While on track to receive her Ph.D. in Biochemistry and Molecular Biology, Barton believes that research into miRNAs has huge potential, as it can be useful to understand how genes are regulated in a variety of organisms, including tidal marsh sparrows. “MiRNAs may be some of the genes that contain particular sequence variants that enable these sparrows to tolerate living in high stress, salty environments,” Barton explained. “By being able to understand that better, maybe we can apply that knowledge to helping to treat human disease. For example, miRNA therapeutics may someday help people with kidney disease where defective osmoregulation leads to water retention and cardiovascular disease.”

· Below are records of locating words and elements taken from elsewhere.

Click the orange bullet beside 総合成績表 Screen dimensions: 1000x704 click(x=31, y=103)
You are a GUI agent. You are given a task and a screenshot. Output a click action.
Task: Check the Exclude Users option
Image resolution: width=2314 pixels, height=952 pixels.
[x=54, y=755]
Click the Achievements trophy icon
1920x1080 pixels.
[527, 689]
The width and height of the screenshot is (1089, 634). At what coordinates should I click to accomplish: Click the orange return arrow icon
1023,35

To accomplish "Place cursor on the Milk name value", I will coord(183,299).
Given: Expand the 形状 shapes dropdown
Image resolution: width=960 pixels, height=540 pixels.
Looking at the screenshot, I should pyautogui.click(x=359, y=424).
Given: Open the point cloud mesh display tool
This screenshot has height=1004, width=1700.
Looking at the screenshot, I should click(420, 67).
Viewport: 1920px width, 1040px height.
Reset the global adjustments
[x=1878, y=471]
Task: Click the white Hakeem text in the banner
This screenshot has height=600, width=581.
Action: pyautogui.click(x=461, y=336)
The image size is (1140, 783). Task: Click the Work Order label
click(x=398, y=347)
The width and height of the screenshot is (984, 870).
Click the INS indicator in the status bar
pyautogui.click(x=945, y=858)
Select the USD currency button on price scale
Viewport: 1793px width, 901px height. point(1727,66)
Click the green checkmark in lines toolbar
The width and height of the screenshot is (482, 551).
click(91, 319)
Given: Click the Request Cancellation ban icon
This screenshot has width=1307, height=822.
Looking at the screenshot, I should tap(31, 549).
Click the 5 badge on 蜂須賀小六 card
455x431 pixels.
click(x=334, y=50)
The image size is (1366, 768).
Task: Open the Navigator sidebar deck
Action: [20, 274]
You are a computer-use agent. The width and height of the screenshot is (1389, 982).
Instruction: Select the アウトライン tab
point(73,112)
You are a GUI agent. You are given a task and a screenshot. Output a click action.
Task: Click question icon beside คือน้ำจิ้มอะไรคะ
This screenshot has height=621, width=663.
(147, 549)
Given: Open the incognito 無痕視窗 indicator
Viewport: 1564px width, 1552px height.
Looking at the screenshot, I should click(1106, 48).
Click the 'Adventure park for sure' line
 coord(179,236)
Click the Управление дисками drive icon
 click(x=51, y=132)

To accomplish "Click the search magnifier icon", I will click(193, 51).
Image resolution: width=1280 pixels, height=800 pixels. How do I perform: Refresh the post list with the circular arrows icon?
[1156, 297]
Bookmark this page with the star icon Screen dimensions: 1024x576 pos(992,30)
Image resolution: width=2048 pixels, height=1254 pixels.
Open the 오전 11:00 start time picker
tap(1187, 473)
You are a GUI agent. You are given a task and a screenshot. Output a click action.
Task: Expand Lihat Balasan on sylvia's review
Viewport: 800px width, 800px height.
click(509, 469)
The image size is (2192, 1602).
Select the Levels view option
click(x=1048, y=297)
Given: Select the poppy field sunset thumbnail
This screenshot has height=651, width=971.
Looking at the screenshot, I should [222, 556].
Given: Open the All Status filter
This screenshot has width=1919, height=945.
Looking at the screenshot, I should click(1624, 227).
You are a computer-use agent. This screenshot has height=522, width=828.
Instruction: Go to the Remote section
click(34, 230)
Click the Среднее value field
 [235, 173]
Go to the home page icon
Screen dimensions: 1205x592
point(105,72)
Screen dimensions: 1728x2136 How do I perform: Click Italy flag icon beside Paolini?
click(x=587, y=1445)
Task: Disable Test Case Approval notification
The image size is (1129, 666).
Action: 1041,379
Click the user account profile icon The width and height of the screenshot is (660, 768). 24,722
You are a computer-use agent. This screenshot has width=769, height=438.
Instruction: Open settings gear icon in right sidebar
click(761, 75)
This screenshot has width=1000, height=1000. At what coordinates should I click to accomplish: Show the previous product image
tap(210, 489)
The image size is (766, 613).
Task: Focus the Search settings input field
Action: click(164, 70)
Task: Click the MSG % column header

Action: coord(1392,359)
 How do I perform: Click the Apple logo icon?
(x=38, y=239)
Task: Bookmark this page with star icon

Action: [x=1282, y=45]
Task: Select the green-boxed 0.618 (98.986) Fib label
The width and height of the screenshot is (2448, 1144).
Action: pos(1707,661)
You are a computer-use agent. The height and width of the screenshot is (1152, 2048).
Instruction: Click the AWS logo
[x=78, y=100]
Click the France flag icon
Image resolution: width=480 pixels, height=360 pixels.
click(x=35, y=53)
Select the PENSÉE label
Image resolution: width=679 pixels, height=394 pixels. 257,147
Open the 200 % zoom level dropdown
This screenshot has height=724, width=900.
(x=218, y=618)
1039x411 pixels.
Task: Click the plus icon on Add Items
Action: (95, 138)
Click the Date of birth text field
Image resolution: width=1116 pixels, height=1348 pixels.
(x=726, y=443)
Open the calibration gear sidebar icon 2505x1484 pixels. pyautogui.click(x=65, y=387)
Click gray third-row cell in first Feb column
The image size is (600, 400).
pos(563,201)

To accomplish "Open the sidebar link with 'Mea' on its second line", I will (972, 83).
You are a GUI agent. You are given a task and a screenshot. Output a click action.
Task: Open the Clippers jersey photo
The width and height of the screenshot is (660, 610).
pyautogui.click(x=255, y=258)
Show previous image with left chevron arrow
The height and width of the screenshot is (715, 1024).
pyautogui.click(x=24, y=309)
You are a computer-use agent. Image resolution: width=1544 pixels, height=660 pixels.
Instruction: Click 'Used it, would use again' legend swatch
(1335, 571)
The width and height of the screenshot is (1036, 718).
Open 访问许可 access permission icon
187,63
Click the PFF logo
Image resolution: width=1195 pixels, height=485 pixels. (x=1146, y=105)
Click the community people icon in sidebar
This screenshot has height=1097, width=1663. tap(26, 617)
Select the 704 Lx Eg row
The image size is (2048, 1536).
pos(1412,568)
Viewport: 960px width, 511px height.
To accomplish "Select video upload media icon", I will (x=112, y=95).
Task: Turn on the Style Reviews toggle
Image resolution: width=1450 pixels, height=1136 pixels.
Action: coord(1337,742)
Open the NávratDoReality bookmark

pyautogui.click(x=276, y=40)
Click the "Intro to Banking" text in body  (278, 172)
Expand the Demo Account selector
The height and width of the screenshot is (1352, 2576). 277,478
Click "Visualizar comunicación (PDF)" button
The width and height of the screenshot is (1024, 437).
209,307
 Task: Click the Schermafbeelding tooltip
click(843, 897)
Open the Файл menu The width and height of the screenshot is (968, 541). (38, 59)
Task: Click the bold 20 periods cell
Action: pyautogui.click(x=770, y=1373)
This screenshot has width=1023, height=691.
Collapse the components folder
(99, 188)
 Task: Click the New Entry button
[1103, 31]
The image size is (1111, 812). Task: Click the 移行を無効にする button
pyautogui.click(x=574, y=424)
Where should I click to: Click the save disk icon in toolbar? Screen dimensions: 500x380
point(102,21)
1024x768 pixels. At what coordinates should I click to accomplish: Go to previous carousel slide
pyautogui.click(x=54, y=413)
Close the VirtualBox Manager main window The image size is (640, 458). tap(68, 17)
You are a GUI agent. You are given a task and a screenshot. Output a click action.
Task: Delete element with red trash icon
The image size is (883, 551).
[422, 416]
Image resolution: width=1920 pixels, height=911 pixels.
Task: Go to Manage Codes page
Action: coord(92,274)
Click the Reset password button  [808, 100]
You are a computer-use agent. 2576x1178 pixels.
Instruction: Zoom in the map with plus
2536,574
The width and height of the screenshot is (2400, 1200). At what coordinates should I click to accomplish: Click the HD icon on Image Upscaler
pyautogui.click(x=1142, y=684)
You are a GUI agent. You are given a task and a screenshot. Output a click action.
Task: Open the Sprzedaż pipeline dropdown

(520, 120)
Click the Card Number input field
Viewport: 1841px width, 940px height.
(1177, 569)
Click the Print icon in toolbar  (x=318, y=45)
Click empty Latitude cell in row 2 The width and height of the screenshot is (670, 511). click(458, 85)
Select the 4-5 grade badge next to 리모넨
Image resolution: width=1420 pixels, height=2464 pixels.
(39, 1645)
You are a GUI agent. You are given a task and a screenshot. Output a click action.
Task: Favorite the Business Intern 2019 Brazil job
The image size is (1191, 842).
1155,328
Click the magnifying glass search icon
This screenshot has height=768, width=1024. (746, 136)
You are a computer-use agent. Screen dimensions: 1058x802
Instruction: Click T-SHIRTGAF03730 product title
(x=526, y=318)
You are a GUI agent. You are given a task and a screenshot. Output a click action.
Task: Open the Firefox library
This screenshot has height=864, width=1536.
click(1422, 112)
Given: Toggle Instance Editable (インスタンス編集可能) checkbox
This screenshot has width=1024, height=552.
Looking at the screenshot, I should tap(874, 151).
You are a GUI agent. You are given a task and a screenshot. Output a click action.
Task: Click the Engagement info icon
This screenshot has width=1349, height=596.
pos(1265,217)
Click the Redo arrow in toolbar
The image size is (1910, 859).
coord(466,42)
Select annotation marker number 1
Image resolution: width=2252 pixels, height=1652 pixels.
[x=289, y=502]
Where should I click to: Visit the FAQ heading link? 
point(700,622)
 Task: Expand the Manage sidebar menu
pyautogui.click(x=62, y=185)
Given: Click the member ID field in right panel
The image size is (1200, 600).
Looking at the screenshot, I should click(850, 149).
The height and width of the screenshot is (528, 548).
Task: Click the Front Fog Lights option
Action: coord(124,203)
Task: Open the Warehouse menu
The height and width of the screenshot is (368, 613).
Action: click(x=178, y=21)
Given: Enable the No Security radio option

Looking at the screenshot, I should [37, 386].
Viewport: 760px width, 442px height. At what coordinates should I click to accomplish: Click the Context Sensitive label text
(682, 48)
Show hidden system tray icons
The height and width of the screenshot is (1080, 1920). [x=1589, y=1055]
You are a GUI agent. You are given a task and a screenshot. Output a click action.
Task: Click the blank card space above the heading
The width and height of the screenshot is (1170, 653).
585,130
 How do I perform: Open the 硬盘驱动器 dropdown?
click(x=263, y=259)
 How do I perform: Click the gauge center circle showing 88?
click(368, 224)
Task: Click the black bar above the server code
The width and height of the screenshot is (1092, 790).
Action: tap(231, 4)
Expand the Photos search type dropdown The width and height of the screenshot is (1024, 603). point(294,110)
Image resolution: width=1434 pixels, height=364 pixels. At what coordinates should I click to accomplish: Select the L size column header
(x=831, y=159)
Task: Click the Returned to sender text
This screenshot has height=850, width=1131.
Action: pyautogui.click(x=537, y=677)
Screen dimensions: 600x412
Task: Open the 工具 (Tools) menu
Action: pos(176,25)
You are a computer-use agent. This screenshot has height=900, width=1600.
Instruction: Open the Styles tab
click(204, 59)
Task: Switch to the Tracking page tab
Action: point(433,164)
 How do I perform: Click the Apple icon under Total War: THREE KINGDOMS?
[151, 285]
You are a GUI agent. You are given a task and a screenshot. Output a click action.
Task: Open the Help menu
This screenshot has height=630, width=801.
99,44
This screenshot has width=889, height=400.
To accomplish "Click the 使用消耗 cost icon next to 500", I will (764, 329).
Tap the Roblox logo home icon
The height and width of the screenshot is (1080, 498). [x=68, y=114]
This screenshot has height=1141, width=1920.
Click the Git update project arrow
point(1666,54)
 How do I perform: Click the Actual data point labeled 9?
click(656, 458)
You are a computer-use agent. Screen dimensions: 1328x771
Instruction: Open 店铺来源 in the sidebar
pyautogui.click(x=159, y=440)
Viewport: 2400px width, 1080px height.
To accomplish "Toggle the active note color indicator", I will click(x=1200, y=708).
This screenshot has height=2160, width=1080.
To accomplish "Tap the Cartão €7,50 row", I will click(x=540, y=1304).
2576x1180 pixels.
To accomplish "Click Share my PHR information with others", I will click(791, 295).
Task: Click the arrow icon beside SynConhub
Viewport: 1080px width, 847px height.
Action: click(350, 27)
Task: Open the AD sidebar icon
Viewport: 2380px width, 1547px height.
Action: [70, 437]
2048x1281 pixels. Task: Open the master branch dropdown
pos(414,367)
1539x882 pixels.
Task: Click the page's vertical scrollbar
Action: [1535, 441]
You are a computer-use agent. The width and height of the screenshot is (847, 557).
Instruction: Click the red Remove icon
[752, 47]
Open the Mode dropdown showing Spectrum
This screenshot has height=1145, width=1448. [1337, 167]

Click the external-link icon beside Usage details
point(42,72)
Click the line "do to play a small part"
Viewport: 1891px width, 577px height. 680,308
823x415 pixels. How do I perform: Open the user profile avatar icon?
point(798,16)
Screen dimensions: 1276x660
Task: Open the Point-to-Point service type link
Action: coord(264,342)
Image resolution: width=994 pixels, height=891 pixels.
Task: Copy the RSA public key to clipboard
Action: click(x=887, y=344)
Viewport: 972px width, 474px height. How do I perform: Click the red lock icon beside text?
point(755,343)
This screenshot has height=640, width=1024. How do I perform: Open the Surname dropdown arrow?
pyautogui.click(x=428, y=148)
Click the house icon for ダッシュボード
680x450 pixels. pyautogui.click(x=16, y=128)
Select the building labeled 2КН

As part of her dissertation, Barton is looking at miRNAs that target a specific gene that is potentially involved in osmoregulation (the process of maintaining salt and water balance). Barton concluded, “There are a lot of potential studies that could come from this if we have an annotation of these miRNAs because they are essentially the regulators.” Using her research and analytical skills, Barton plans to continue on to postdoctoral studies after graduation with the goal of working as a bioinformatics expert in industry.